MongoDB integration¶
This module combines Monk’s modeling and validation capabilities with MongoDB.
Declaring indexes¶
Let’s declare a model with indexes:
from monk.mongo import Document
class Item(Document):
structure = dict(text=unicode, slug=unicode)
indexes = dict(text=None, slug=dict(unique=True))
Now create a model instance:
item = Item(text=u'foo', slug=u'bar')
Save it and make sure the indexes are created:
item.save(db)
The last line is roughly equivalent to:
collection = db[item.collection]
collection.ensure_index('text')
collection.ensure_index('slug', unique=True)
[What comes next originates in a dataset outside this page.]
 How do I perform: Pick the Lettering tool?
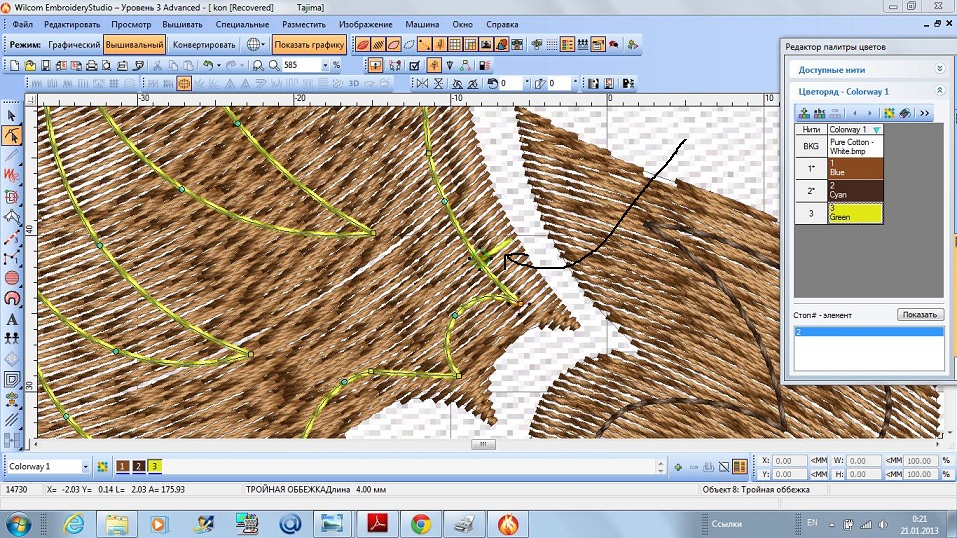point(12,318)
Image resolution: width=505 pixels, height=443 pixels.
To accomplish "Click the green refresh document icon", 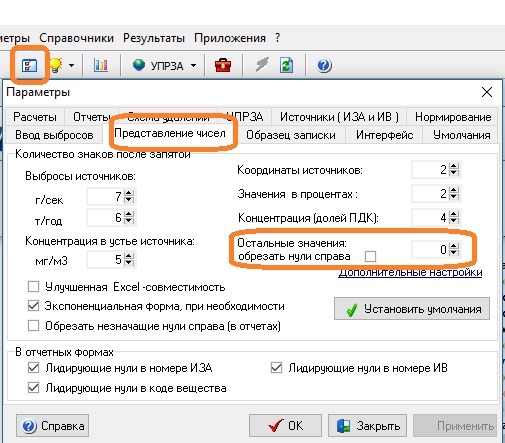I will (x=286, y=65).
collection.save(dict(item)) # also validation, transformation, etc.
- class monk.mongo.Document(*args, **kwargs)[source]¶
A structured dictionary that is bound to MongoDB and supports dot notation for access to items.
Inherits features from:
- dict (builtin),
- TypedDictReprMixin,
- DotExpandedDictMixin,
- StructuredDictMixin and
- MongoBoundDictMixin.
- class monk.mongo.MongoBoundDictMixin[source]¶
Adds MongoDB-specific features to the dictionary.
- collection¶
Collection name.
- indexes¶
(TODO)
- classmethod find(db, *args, **kwargs)[source]¶
Returns a MongoResultSet object.
Example:
items = Item.find(db, {'title': u'Hello'})
Note
The arguments are those of pymongo collection’s find method. A frequent error is to pass query key/value pairs as keyword arguments. This is wrong. In most cases you will want to pass a dictionary (“query spec”) as the first positional argument.
- classmethod get_one(db, *args, **kwargs)[source]¶
Returns an object that corresponds to given query or None.
Example:
item = Item.get_one(db, {'title': u'Hello'})
- remove(db)[source]¶
Removes the object from given database. Usage:
item = Item.get_one(db) item.remove(db)
Collection name is taken from MongoBoundDictMixin.collection.
- save(db)[source]¶
Saves the object to given database. Usage:
item = Item(title=u'Hello') item.save(db)
Collection name is taken from MongoBoundDictMixin.collection.
- class monk.mongo.MongoResultSet(cursor, wrapper)[source]¶
A wrapper for pymongo cursor that wraps each item using given function or class.
Warning
This class does not introduce caching. Iterating over results exhausts the cursor.
- ids()[source]¶
Returns a generator with identifiers of objects in set. These expressions are equivalent:
ids = (item.id for item in result_set) ids = result_set.ids()
Warning
This method exhausts the cursor, so an attempt to iterate over results after calling this method will fail. The results are not cached.